# Provided material start
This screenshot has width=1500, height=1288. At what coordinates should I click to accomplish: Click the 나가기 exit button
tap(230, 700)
# Provided material end
# Provided material start
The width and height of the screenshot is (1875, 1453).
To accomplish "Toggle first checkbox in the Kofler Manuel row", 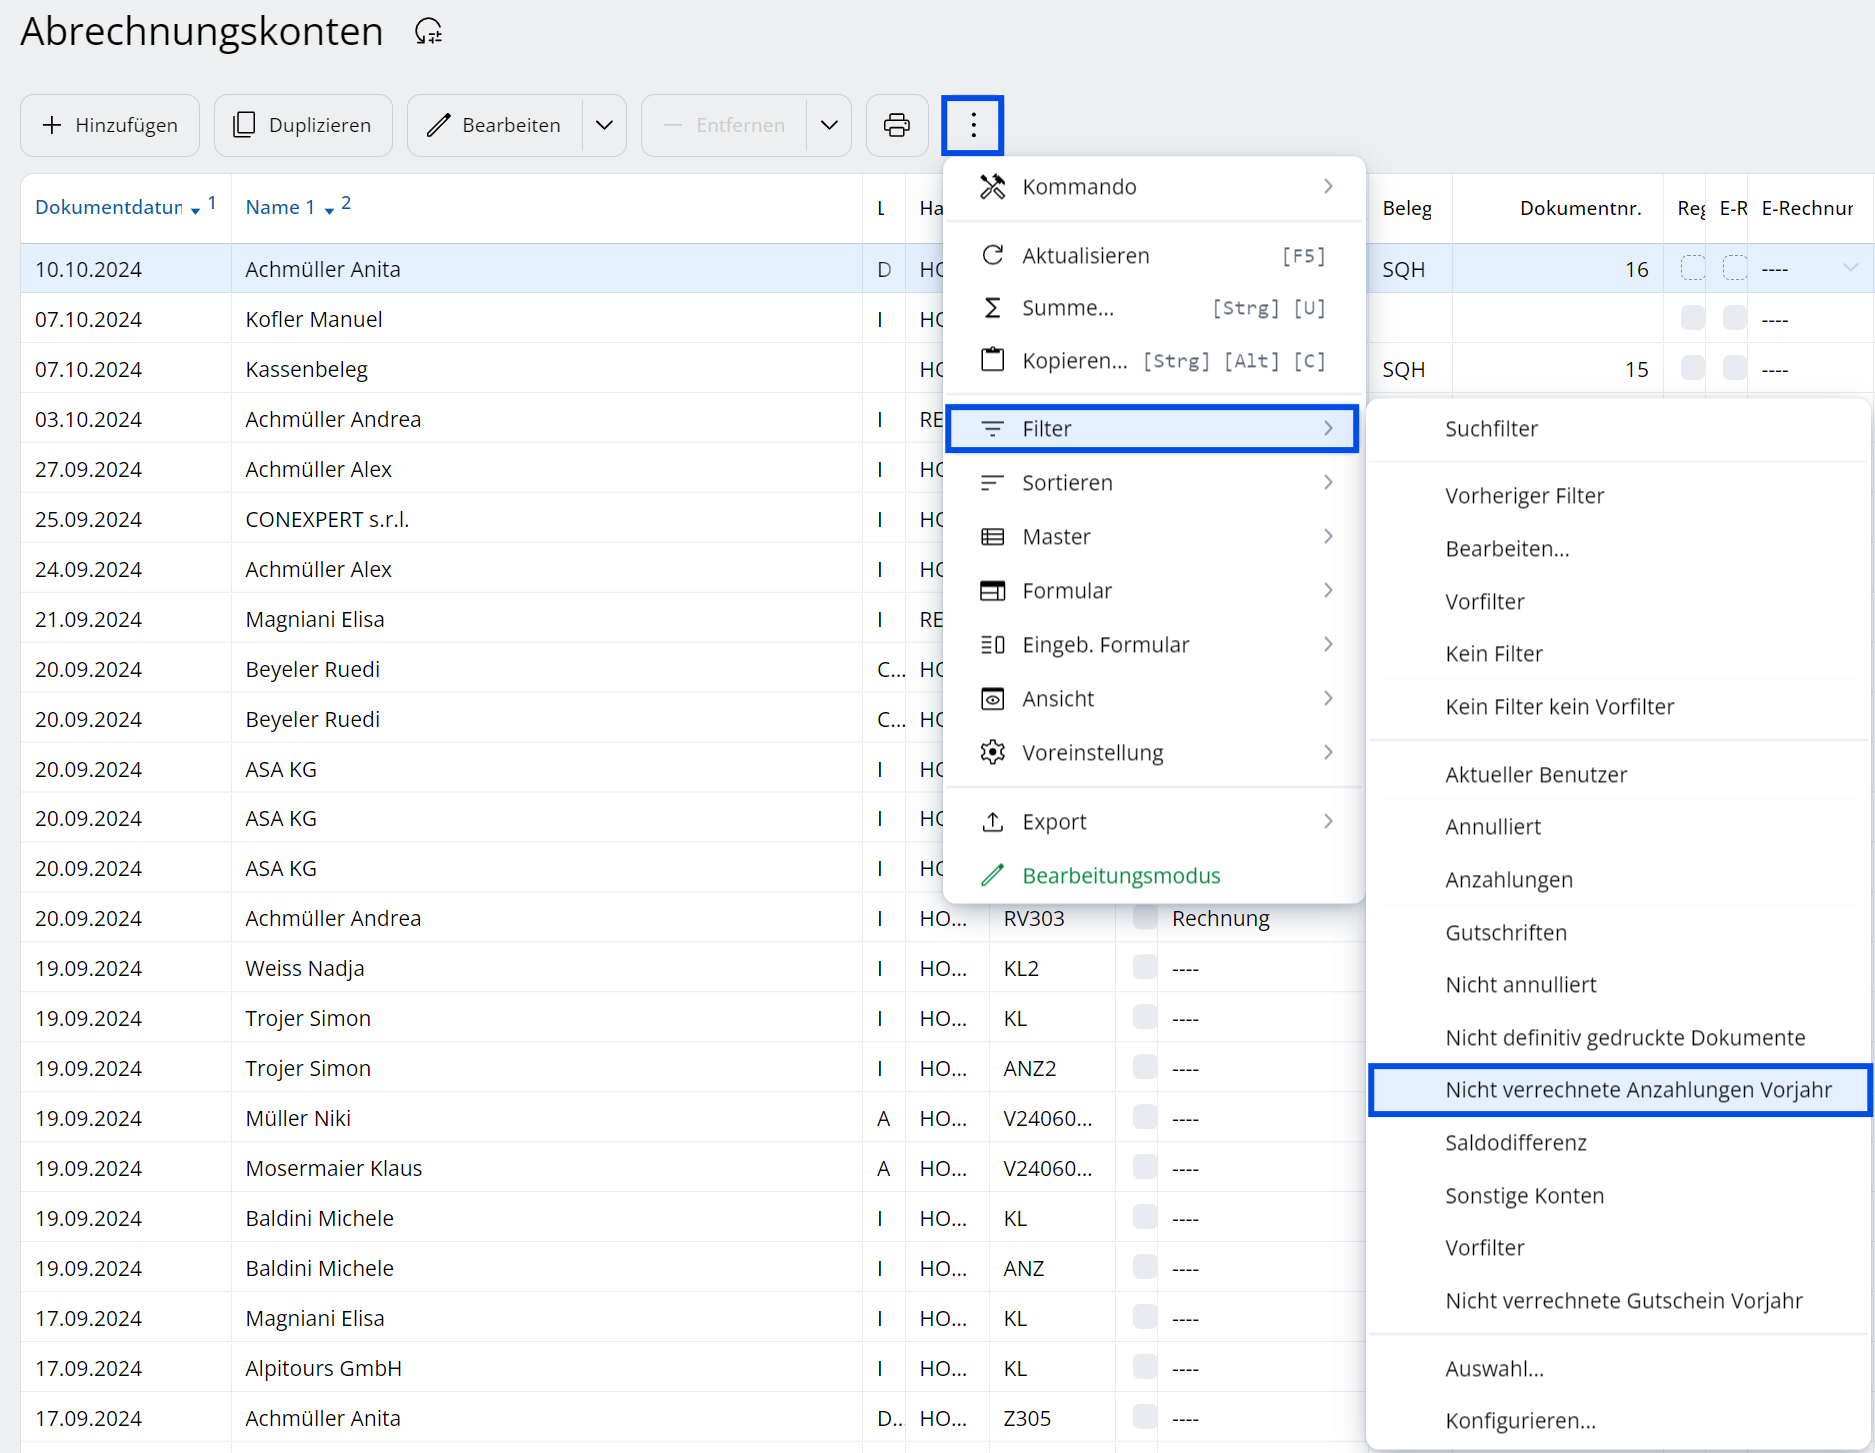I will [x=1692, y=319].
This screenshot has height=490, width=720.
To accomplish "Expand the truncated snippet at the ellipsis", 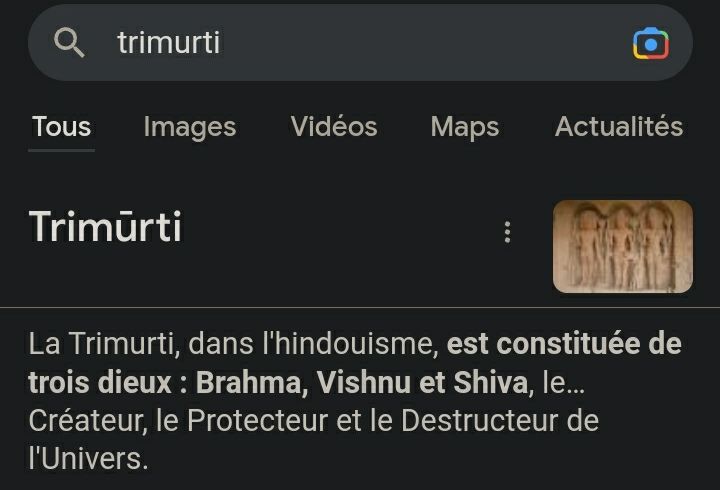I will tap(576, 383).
# Provided material end
# Provided material start
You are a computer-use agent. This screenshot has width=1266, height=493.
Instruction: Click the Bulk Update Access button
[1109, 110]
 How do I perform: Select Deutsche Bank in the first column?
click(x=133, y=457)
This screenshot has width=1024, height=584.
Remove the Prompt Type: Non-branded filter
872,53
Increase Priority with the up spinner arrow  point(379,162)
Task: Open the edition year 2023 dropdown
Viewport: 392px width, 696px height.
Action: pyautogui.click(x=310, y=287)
# Provided material end
Job »
Copy out the rows starting at the line containing "This screenshot has width=1500, height=1288." and ending with the line containing "tap(230, 700)", word for word.

Reply to the task »
This screenshot has width=1500, height=1288. At what coordinates should I click to accomplish: Click the 나가기 exit button
tap(230, 700)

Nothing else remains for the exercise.